WHAT IS BEING ASKED:
Give back the entire listing exactly as it was provided.

SOURCE DATA:
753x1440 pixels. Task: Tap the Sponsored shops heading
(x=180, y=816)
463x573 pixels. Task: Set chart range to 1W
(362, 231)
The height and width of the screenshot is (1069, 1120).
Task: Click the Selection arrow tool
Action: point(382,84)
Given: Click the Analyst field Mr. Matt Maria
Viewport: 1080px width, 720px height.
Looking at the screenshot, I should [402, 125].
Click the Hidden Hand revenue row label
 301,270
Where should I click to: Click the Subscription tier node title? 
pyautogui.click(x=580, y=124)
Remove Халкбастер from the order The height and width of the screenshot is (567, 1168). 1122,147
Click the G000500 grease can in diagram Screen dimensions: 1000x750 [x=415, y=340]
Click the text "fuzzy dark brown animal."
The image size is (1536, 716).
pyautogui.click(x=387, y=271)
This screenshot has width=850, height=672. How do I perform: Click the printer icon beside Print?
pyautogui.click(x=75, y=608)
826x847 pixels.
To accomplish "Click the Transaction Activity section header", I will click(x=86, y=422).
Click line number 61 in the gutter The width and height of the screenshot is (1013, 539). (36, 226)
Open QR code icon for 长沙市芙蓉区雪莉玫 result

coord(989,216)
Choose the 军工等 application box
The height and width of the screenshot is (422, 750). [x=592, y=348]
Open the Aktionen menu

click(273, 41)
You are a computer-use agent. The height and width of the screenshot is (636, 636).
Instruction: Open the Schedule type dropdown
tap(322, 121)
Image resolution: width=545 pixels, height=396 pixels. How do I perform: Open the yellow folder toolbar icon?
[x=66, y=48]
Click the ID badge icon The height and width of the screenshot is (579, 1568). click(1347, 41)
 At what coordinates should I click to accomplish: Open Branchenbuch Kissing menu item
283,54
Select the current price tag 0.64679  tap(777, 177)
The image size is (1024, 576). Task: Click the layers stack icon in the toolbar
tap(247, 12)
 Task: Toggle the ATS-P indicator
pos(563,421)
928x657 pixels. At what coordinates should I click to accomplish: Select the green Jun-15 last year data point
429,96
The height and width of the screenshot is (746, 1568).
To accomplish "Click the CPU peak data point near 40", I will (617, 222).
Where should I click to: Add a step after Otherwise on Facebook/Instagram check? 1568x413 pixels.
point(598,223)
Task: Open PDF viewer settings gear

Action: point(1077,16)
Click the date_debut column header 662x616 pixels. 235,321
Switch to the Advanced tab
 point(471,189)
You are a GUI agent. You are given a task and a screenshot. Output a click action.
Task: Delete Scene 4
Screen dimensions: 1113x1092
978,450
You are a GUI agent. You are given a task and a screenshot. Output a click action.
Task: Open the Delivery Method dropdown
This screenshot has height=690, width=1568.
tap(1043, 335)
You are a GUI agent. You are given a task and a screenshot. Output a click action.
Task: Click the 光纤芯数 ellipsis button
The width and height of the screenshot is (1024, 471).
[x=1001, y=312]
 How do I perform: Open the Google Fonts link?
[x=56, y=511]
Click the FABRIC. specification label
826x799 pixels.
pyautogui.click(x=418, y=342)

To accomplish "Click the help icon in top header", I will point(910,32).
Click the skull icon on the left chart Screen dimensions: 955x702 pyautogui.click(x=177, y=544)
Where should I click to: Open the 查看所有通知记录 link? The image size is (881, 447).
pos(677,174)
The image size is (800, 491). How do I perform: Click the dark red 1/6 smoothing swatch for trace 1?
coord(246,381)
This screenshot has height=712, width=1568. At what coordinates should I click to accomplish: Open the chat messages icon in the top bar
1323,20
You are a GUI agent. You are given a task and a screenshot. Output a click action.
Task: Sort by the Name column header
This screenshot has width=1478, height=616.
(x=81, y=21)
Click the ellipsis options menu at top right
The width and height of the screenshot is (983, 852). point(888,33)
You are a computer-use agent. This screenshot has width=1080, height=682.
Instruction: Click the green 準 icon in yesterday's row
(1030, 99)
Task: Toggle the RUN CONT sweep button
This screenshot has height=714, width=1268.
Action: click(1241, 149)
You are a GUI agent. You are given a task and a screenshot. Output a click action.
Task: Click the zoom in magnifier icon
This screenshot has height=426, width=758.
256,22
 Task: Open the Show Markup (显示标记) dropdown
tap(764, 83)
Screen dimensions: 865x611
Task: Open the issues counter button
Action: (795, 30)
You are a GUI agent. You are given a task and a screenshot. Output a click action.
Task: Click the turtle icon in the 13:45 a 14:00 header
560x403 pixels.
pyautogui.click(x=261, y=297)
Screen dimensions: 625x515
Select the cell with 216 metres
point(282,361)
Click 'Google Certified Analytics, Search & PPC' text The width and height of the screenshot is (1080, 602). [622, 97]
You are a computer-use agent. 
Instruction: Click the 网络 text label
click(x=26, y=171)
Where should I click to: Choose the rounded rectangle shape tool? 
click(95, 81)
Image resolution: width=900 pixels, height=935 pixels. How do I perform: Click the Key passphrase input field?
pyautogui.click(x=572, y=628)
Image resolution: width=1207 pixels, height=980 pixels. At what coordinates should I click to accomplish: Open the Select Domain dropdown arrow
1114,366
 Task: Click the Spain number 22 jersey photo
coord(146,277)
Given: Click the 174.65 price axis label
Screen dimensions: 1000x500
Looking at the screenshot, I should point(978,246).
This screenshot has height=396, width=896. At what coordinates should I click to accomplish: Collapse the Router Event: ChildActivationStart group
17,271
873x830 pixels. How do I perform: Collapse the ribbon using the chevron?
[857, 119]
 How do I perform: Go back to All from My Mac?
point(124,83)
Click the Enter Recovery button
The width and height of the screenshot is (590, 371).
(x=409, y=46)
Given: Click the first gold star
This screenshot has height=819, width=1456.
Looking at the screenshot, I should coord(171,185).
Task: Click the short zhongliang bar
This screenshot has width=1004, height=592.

WRITTEN RESPONSE:
753x1440 pixels. Task: Tap the Sponsored shops heading
(x=180, y=816)
463x573 pixels. Task: Set chart range to 1W
(362, 231)
The height and width of the screenshot is (1069, 1120).
Task: Click the Selection arrow tool
Action: point(382,84)
Given: Click the Analyst field Mr. Matt Maria
Viewport: 1080px width, 720px height.
Looking at the screenshot, I should [402, 125].
Click the Hidden Hand revenue row label
 301,270
Where should I click to: Click the Subscription tier node title? 
pyautogui.click(x=580, y=124)
Remove Халкбастер from the order The height and width of the screenshot is (567, 1168). 1122,147
Click the G000500 grease can in diagram Screen dimensions: 1000x750 [x=415, y=340]
Click the text "fuzzy dark brown animal."
The image size is (1536, 716).
pyautogui.click(x=387, y=271)
This screenshot has width=850, height=672. How do I perform: Click the printer icon beside Print?
pyautogui.click(x=75, y=608)
826x847 pixels.
To accomplish "Click the Transaction Activity section header", I will click(x=86, y=422).
Click line number 61 in the gutter The width and height of the screenshot is (1013, 539). (36, 226)
Open QR code icon for 长沙市芙蓉区雪莉玫 result

coord(989,216)
Choose the 军工等 application box
The height and width of the screenshot is (422, 750). [x=592, y=348]
Open the Aktionen menu

click(273, 41)
You are a computer-use agent. The height and width of the screenshot is (636, 636).
Instruction: Open the Schedule type dropdown
tap(322, 121)
Image resolution: width=545 pixels, height=396 pixels. How do I perform: Open the yellow folder toolbar icon?
[x=66, y=48]
Click the ID badge icon The height and width of the screenshot is (579, 1568). click(1347, 41)
 At what coordinates should I click to accomplish: Open Branchenbuch Kissing menu item
283,54
Select the current price tag 0.64679  tap(777, 177)
The image size is (1024, 576). Task: Click the layers stack icon in the toolbar
tap(247, 12)
 Task: Toggle the ATS-P indicator
pos(563,421)
928x657 pixels. At what coordinates should I click to accomplish: Select the green Jun-15 last year data point
429,96
The height and width of the screenshot is (746, 1568).
To accomplish "Click the CPU peak data point near 40", I will (617, 222).
Where should I click to: Add a step after Otherwise on Facebook/Instagram check? 1568x413 pixels.
point(598,223)
Task: Open PDF viewer settings gear

Action: point(1077,16)
Click the date_debut column header 662x616 pixels. 235,321
Switch to the Advanced tab
 point(471,189)
You are a GUI agent. You are given a task and a screenshot. Output a click action.
Task: Delete Scene 4
Screen dimensions: 1113x1092
978,450
You are a GUI agent. You are given a task and a screenshot. Output a click action.
Task: Open the Delivery Method dropdown
This screenshot has height=690, width=1568.
tap(1043, 335)
You are a GUI agent. You are given a task and a screenshot. Output a click action.
Task: Click the 光纤芯数 ellipsis button
The width and height of the screenshot is (1024, 471).
[x=1001, y=312]
 How do I perform: Open the Google Fonts link?
[x=56, y=511]
Click the FABRIC. specification label
826x799 pixels.
pyautogui.click(x=418, y=342)

To accomplish "Click the help icon in top header", I will point(910,32).
Click the skull icon on the left chart Screen dimensions: 955x702 pyautogui.click(x=177, y=544)
Where should I click to: Open the 查看所有通知记录 link? The image size is (881, 447).
pos(677,174)
The image size is (800, 491). How do I perform: Click the dark red 1/6 smoothing swatch for trace 1?
coord(246,381)
This screenshot has height=712, width=1568. At what coordinates should I click to accomplish: Open the chat messages icon in the top bar
1323,20
You are a GUI agent. You are given a task and a screenshot. Output a click action.
Task: Sort by the Name column header
This screenshot has width=1478, height=616.
(x=81, y=21)
Click the ellipsis options menu at top right
The width and height of the screenshot is (983, 852). point(888,33)
You are a computer-use agent. This screenshot has width=1080, height=682.
Instruction: Click the green 準 icon in yesterday's row
(1030, 99)
Task: Toggle the RUN CONT sweep button
This screenshot has height=714, width=1268.
Action: click(1241, 149)
You are a GUI agent. You are given a task and a screenshot. Output a click action.
Task: Click the zoom in magnifier icon
This screenshot has height=426, width=758.
256,22
 Task: Open the Show Markup (显示标记) dropdown
tap(764, 83)
Screen dimensions: 865x611
Task: Open the issues counter button
Action: (795, 30)
You are a GUI agent. You are given a task and a screenshot. Output a click action.
Task: Click the turtle icon in the 13:45 a 14:00 header
560x403 pixels.
pyautogui.click(x=261, y=297)
Screen dimensions: 625x515
Select the cell with 216 metres
point(282,361)
Click 'Google Certified Analytics, Search & PPC' text The width and height of the screenshot is (1080, 602). [622, 97]
You are a computer-use agent. 
Instruction: Click the 网络 text label
click(x=26, y=171)
Where should I click to: Choose the rounded rectangle shape tool? 
click(95, 81)
Image resolution: width=900 pixels, height=935 pixels. How do I perform: Click the Key passphrase input field?
pyautogui.click(x=572, y=628)
Image resolution: width=1207 pixels, height=980 pixels. At what coordinates should I click to accomplish: Open the Select Domain dropdown arrow
1114,366
 Task: Click the Spain number 22 jersey photo
coord(146,277)
Given: Click the 174.65 price axis label
Screen dimensions: 1000x500
Looking at the screenshot, I should point(978,246).
This screenshot has height=396, width=896. At what coordinates should I click to accomplish: Collapse the Router Event: ChildActivationStart group
17,271
873x830 pixels. How do I perform: Collapse the ribbon using the chevron?
[857, 119]
 How do I perform: Go back to All from My Mac?
point(124,83)
Click the Enter Recovery button
The width and height of the screenshot is (590, 371).
(x=409, y=46)
Given: Click the first gold star
This screenshot has height=819, width=1456.
Looking at the screenshot, I should coord(171,185).
Task: Click the short zhongliang bar
This screenshot has width=1004, height=592.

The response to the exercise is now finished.